• 해야 할 일 A
Merge 테이블 함수를 다룬 본문에서 컬럼 몇 개를 더 넣는 것은 몇 년대 스키마인가요?

Merge 테이블 함수

Merge 테이블 함수는 여러 테이블을 병렬로 쿼리할 수 있도록 합니다. 이를 위해 임시 Merge 테이블을 생성하고, 각 테이블의 컬럼 합집합과 공통 타입을 기반으로 이 테이블의 구조를 결정합니다.

테이블 설정

Jeff Sackmann의 테니스 데이터셋을 사용하여 이 함수를 활용하는 방법을 살펴봅니다. 1960년대까지 거슬러 올라가는 경기 기록이 들어 있는 CSV 파일을 처리하되, 각 10년대마다 조금씩 다른 스키마를 생성합니다. 또한 1990년대 스키마에는 몇 개의 컬럼을 추가합니다.

다음은 import 문입니다:

CREATE OR REPLACE TABLE atp_matches_1960s ORDER BY tourney_id AS
SELECT tourney_id, surface, winner_name, loser_name, winner_seed, loser_seed, score
FROM url('https://raw.githubusercontent.com/JeffSackmann/tennis_atp/refs/heads/master/atp_matches_{1968..1969}.csv')
SETTINGS schema_inference_make_columns_nullable=0, 
         schema_inference_hints='winner_seed Nullable(String), loser_seed Nullable(UInt8)';

CREATE OR REPLACE TABLE atp_matches_1970s ORDER BY tourney_id AS 
SELECT tourney_id, surface, winner_name, loser_name, winner_seed, loser_seed, splitByWhitespace(score) AS score
FROM url('https://raw.githubusercontent.com/JeffSackmann/tennis_atp/refs/heads/master/atp_matches_{1970..1979}.csv')
SETTINGS schema_inference_make_columns_nullable=0, 
         schema_inference_hints='winner_seed Nullable(UInt8), loser_seed Nullable(UInt8)';

CREATE OR REPLACE TABLE atp_matches_1980s ORDER BY tourney_id AS
SELECT tourney_id, surface, winner_name, loser_name, winner_seed, loser_seed, splitByWhitespace(score) AS score
FROM url('https://raw.githubusercontent.com/JeffSackmann/tennis_atp/refs/heads/master/atp_matches_{1980..1989}.csv')

• 제공된 목록
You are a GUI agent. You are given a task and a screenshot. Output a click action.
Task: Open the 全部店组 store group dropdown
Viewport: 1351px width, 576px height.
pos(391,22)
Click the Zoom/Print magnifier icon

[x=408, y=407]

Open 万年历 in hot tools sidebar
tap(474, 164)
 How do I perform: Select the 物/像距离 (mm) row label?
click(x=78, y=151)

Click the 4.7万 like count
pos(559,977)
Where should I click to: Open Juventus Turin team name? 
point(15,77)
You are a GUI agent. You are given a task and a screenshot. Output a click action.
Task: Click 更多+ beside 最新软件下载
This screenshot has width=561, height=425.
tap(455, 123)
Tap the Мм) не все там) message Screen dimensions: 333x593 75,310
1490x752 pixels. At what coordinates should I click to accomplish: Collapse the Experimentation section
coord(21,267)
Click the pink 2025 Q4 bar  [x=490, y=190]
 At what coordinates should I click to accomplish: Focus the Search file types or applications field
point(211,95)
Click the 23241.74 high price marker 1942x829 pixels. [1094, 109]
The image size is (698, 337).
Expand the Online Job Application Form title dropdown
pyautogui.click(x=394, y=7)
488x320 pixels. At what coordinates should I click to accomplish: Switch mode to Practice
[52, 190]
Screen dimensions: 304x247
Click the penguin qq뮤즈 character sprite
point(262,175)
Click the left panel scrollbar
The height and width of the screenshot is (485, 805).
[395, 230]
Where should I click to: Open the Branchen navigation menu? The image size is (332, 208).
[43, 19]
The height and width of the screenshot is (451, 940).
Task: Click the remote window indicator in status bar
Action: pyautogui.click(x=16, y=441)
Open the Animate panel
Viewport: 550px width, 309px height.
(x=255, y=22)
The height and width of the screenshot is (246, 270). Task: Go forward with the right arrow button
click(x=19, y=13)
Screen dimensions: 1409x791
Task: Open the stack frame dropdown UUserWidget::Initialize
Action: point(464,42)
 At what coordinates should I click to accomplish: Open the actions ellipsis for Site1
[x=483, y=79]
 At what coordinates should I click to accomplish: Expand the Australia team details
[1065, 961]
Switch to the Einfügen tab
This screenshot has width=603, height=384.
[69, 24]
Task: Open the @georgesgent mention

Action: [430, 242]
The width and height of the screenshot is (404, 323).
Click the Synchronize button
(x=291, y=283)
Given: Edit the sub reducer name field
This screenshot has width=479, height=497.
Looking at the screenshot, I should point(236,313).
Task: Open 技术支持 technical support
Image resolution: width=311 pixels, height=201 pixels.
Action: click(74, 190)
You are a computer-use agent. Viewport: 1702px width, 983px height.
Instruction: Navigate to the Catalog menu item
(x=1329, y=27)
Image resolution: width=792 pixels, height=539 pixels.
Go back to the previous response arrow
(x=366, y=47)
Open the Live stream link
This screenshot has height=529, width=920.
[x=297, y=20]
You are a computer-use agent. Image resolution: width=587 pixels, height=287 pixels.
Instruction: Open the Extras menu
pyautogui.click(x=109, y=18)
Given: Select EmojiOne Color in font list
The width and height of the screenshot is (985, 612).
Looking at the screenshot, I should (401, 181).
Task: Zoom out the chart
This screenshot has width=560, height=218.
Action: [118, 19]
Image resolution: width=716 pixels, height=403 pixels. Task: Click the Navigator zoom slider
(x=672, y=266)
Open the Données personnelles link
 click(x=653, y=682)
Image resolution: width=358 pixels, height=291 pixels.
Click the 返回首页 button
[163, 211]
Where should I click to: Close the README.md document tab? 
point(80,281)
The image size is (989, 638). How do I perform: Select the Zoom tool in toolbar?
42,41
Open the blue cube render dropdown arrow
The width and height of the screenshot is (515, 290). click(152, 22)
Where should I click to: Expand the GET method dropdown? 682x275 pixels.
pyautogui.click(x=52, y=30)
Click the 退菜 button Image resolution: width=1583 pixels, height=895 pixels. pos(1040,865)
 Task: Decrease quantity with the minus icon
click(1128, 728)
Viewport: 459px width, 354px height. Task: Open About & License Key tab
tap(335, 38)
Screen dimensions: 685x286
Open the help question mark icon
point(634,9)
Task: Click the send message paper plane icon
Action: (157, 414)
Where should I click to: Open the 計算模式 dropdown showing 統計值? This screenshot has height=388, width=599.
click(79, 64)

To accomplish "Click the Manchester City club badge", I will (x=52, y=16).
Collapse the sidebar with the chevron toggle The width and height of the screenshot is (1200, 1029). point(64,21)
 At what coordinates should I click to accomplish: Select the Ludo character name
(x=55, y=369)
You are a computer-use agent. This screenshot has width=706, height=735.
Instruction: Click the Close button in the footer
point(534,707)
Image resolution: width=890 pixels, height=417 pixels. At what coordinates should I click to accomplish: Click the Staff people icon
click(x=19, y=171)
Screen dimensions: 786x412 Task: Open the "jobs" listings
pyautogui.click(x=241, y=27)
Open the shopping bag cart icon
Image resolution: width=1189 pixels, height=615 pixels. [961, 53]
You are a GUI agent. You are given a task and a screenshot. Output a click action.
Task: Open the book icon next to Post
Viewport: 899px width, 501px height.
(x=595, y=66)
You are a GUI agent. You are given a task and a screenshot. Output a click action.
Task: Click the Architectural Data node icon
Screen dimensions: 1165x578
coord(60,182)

• 해야 할 일 B
목록에서 "coordinates"라는 문자열이 들어 있는 줄을 하나도 빠짐없이 뽑아 주세요. 대소문자는 구분합니다.

• 정답 A
1990년대 스키마입니다.

• 정답 B
1490x752 pixels. At what coordinates should I click to accomplish: Collapse the Experimentation section
 At what coordinates should I click to accomplish: Focus the Search file types or applications field
488x320 pixels. At what coordinates should I click to accomplish: Switch mode to Practice
 At what coordinates should I click to accomplish: Open the actions ellipsis for Site1
 At what coordinates should I click to accomplish: Expand the Australia team details
 At what coordinates should I click to accomplish: Select the Ludo character name
Image resolution: width=890 pixels, height=417 pixels. At what coordinates should I click to accomplish: Click the Staff people icon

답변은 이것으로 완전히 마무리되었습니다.